→ **TASKS AND EXERCISES**:
**1.** In the passage on green stool, what is the average transit time through the colon alone?
**2.** Continue the passage on green stool from its final sentence.

→ **DOCUMENT EXCERPT**:
________

Bright green poop usually means food moved through your digestive system faster than normal, or you recently ate something with strong green pigment. In most cases, it’s harmless and resolves on its own within a day or two.
Why Poop Turns Green
Your liver produces bile, a digestive fluid that starts out green. As bile travels through your intestines, enzymes chemically break it down, gradually shifting its color from green to yellow to brown. That’s why normal stool is brown: it’s the end result of bile being fully processed during digestion.
When something speeds up that process, bile doesn’t have time to complete the color change. It passes through still green, and your stool comes out bright green as a result. Average transit time through the colon alone is 30 to 40 hours, with anything up to about 72 hours considered normal. Cut that time short, whether from a stomach bug, a food reaction, or stress, and you’ll see the green bile pigment show up in the toilet.
Common Dietary Causes
What you ate in the last day or two is the most likely explanation. Leafy greens like spinach, kale, and broccoli contain chlorophyll, a natural pigment that can tint your stool green, especially if you ate a large portion. Smoothies made with handfuls of raw spinach are a frequent culprit. Green food coloring in ice cream, cake frosting, candy, or sports drinks can do the same thing. Even foods you wouldn’t expect, like brightly colored breakfast cereals or grape-flavored drinks with blue dye, can mix with yellow bile and produce green stool.
If you can trace it back to something you ate, there’s nothing to worry about. The color will return to normal once the food clears your system, typically within one to three bowel movements.
Medications and Supplements
Iron supplements are one of the most common non-food causes of green stool. The iron reacts with digestive fluids and can turn stool dark green or even black-green. If you recently started an iron supplement and noticed the color change, that’s almost certainly the connection. Antibiotics can also cause green stool by disrupting the balance of gut bacteria that normally help process bile. Chlorophyll supplements, sometimes marketed as detox products, will produce the same effect as eating a large amount of leafy greens.
Infections That Cause Green Stool
When green stool comes with diarrhea, cramping, nausea, or fever, an infection is a more likely cause. Bacterial infections like Salmonella and E. coli speed up intestinal transit dramatically, pushing bile through before it can be broken down. Viral infections, particularly norovirus (commonly called stomach flu), do the same thing. Parasitic infections like Giardia can also produce green, watery stools.
The green color itself isn’t the problem in these cases. It’s just a visible sign that your intestines are moving things through too fast. The infection is what matters, and most people recover within a few days with rest and fluids. Green diarrhea lasting more than three days, or accompanied by high fever, blood in the stool, or signs of dehydration, warrants a call to your doctor.

________

→ **LISTED RECORDS**:
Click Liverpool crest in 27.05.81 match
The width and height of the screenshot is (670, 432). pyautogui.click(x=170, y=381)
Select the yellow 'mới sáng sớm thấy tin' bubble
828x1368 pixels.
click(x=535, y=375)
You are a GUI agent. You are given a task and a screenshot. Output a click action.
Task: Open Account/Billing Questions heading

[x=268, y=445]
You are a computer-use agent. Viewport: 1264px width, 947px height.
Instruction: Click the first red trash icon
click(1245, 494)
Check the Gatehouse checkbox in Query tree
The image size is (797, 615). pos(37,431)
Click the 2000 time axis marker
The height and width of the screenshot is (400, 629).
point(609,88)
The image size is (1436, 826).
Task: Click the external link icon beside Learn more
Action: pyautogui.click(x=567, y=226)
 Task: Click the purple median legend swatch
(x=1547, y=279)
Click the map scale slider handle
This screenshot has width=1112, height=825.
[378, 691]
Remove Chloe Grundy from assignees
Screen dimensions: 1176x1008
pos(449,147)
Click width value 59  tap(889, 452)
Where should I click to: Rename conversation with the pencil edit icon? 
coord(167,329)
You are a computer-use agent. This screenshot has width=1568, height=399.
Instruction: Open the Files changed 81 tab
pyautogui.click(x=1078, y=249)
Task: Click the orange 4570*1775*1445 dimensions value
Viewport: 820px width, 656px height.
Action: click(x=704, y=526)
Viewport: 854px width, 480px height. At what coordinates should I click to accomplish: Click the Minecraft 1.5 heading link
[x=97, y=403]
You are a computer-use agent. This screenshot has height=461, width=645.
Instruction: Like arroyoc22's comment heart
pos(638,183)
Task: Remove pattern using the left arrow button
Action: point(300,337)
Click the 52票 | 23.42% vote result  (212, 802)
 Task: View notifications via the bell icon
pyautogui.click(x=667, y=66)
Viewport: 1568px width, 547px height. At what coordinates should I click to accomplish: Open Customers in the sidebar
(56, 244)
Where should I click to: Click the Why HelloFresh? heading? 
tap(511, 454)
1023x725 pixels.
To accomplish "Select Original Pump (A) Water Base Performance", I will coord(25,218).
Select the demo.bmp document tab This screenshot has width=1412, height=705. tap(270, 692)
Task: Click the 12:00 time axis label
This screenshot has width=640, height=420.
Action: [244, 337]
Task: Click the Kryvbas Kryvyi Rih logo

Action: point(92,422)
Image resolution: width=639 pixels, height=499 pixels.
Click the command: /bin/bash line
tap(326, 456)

________

→ **ANSWERS BELOW**:
**1.** 30 to 40 hours.

**2.**
Digestive Conditions and Malabsorption
Recurring green stool, not just a one-time occurrence, can sometimes point to an underlying digestive condition. Malabsorption syndromes, where the small intestine struggles to absorb nutrients properly, often involve chronic diarrhea and abnormal stool color. Celiac disease and lactose intolerance are among the more common causes. Conditions like Crohn’s disease and irritable bowel syndrome can also speed up transit time enough to produce green stool regularly.
The pattern matters here. A single episode of green poop is rarely significant. But if it keeps happening over weeks and comes with other symptoms like weight loss, persistent gas, bloating, or greasy-looking stools, that pattern is worth investigating.
Green Poop in Babies
Green stool in babies is especially common and almost always normal. In the first two to four days after birth, newborns pass meconium, a dark greenish-black, tar-like stool that’s completely expected. As a baby begins digesting breast milk, this transitions to a lighter green and eventually to mustard yellow, green, or brown.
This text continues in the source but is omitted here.